(Work to complete): In the data below, copy out every line unchanged, beginning with the line that contains "The height and width of the screenshot is (485, 922)." and stopping after the line that contains "tap(206, 150)".

----

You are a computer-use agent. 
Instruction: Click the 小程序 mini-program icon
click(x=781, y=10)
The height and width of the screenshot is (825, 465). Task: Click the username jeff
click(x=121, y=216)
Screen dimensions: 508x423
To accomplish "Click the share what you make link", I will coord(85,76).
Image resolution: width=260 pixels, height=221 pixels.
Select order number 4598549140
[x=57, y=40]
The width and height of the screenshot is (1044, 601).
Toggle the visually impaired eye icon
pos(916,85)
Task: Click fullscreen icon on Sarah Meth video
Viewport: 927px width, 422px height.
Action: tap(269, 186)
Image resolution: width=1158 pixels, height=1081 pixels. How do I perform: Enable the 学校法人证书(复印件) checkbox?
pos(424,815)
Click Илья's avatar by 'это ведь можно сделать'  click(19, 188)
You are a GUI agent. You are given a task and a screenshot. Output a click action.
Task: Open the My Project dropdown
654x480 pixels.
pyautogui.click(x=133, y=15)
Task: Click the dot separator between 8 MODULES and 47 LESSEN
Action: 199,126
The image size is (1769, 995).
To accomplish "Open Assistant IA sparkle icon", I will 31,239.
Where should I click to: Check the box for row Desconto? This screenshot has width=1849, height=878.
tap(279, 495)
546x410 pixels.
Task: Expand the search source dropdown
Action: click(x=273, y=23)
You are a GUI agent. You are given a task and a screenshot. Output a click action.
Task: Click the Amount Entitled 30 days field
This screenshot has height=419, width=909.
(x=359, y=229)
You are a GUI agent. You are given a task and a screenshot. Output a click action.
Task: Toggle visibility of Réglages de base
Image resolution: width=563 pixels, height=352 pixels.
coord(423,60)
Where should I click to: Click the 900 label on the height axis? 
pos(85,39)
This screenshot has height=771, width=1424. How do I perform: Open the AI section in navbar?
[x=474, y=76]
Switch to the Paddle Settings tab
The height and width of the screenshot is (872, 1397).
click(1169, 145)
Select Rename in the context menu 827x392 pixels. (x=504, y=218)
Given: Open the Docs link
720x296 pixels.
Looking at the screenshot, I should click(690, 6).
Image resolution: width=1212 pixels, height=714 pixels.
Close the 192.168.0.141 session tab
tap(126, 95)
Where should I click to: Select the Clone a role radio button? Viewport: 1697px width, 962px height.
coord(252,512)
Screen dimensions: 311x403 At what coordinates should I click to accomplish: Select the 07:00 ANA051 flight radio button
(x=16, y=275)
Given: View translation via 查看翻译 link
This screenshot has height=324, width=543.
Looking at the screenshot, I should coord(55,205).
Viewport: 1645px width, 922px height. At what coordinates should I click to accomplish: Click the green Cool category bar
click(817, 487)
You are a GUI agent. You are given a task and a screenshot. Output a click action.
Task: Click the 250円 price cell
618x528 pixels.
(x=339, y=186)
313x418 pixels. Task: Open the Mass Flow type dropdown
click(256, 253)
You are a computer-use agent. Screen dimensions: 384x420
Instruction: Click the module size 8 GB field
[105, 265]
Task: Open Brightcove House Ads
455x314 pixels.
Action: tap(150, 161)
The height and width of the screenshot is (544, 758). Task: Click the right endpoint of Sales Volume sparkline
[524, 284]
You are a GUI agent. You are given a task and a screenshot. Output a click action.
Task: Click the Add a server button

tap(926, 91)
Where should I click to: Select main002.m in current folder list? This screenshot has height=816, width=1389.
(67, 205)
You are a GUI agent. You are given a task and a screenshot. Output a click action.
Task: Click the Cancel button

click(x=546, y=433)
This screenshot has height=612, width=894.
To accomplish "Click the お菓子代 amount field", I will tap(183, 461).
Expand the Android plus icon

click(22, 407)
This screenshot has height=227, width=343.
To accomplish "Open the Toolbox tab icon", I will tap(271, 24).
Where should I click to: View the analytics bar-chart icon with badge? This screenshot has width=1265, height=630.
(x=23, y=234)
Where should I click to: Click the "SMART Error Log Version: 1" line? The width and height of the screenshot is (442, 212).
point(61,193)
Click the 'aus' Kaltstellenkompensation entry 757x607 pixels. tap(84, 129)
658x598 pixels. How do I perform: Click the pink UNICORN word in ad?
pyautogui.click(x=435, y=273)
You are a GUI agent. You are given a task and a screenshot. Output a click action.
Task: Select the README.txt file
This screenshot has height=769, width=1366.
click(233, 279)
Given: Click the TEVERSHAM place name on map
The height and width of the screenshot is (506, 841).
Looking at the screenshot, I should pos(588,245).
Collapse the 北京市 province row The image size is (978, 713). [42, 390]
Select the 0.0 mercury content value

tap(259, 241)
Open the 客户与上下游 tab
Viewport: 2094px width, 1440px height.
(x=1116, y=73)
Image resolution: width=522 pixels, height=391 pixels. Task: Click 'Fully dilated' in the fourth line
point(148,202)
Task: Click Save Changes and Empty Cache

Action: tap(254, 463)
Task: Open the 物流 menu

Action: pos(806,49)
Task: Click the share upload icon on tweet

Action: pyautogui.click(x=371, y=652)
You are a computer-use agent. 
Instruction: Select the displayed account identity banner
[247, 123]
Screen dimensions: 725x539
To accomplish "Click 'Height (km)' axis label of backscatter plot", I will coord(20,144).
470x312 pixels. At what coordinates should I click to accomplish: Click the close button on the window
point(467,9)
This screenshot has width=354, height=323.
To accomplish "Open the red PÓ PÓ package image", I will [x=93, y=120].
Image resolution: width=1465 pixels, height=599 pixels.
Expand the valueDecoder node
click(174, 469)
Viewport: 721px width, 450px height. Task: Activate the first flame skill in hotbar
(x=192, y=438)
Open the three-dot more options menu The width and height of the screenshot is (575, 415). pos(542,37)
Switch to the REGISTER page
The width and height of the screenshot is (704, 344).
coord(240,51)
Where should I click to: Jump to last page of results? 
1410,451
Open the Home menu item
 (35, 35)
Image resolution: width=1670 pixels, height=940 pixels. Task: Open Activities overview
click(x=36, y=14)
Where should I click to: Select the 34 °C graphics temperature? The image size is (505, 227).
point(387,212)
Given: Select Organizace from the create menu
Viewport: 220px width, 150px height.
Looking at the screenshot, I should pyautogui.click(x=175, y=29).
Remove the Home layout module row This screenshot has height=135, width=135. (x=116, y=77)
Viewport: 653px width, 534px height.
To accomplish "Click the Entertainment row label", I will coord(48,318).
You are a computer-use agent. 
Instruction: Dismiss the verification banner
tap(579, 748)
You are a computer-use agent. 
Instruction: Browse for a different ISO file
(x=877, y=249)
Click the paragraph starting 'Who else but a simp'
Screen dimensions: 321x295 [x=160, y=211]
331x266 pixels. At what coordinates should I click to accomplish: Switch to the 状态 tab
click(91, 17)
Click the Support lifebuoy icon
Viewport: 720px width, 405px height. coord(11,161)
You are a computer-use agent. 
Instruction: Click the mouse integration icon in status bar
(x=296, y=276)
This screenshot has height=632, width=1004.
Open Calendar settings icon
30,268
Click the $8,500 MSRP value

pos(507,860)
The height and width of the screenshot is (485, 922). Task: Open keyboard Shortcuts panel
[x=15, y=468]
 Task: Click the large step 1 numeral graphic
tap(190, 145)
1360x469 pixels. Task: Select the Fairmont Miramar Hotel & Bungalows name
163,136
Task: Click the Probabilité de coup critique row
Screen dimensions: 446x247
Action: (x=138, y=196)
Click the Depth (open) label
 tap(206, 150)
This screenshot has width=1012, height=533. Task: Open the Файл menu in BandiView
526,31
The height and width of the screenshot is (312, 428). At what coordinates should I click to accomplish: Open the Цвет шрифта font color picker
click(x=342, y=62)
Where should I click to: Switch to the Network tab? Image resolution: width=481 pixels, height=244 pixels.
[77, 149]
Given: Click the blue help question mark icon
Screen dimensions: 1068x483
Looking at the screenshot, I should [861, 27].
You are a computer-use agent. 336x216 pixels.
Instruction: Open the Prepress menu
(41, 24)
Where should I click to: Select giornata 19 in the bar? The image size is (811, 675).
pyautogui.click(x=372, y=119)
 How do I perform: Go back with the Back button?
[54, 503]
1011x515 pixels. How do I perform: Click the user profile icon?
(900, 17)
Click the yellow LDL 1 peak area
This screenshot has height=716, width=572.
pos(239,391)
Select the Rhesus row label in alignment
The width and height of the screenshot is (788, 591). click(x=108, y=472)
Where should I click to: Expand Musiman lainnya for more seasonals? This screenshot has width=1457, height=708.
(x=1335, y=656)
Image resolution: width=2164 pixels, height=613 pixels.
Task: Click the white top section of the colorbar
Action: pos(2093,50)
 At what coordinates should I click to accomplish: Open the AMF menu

----

(The completed task):
The height and width of the screenshot is (485, 922). Task: Open keyboard Shortcuts panel
[x=15, y=468]
 Task: Click the large step 1 numeral graphic
tap(190, 145)
1360x469 pixels. Task: Select the Fairmont Miramar Hotel & Bungalows name
163,136
Task: Click the Probabilité de coup critique row
Screen dimensions: 446x247
Action: (x=138, y=196)
Click the Depth (open) label
 tap(206, 150)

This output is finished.